Art and Ceremony: Often common utilitarian objects in Pacific Northwest cultures were so lavishly decorated with designs that they could be viewed as art objects in themselves. The wood was made into drums (Okanagan-Colville, Pauite), rattles (Haisla, Quiluete, Hanaksiala), spirit whistles (Haisla, Hanaksiala), masks (Bella Coola, Nitinaht), ceremonial headbands, capes (Bella Coola), and jewelry (Shuswap). The inner bark was worn around the neck and legs by shamans (Haisla, Hanaksiala). The wood was also used to make both cradles and coffins (Haisla, Hanaksiala). In fact, there is a strong association between cedar and death. Men would chew cedar branch tips to avoid nausea when burying a corpse (Lummi). Branches were used as a broom to sweep off the walls of a house after the removal of a corpse (Lummi), and smoking Redcedar branches were waved through the house to scare away the ghost after death (Skagit, Lummi). Boys used the branches ceremonially, rubbing themselves with them before a guardian spirit quest (Lummi). The wood was made into shamanic soul catchers in ritual healing (Oweekeno). Both Redcedar and Sitka Spruce were said to cause vivid dreams for those who slept under them (Thompson). Whalers placed branches under their beds to make themselves ready for the hunt. Totem poles, those monumental sculptures that recount cultural legends, notable events, clan lineages—or were simply elaborate works of art—were primarily carved from Redcedar (Haisla, Makah, Gitxsan, Kwakiutl, Hanaksiala, Tsimshian, Tlingit, Kwakwaka'wakw, Haida, Tsimshian).
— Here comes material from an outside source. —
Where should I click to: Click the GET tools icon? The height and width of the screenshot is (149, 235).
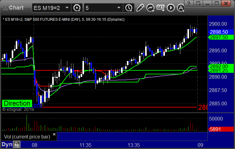coord(160,7)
Shelter: Logs and planks were used for construction of house posts, siding, and roofs (Clallam, Haisla, Hanaksiala, Hesquiat, Hoh, Kwakiutl, Montana Indian, Okanagan-Colville).
Transportation: The grand size of the Redcedar, along with its rot resistance and soft, carve-able wood, served for its extensive use for paddles and dugout canoes, up to 100 ft. (30 m) long (Clallam, Hesquiat, Haisla, Hanaksiala, Kutenai, Kwakiutl, Makah, Montana Indian, Nitinaht, Okweekeno, Okanagan-Colville, Quileute, Coast Salish, Thompson, Tsimshian).
Modern Uses: Redcedar is an important timber wood valued for its lightweight, tight grain, durability, decay resistance, as well as insulative and aromatic properties. It is used for constructing sailboats and kayaks, as well as shingles, posts, utility poles, decking, and siding. It is also widely used for making beehives. The aromatic oil is used today for production of essential oils, perfumes, insecticides, soaps, deodorants, medicinal preparations, and shoe polishes.
Threats and Conservation: Not threatened.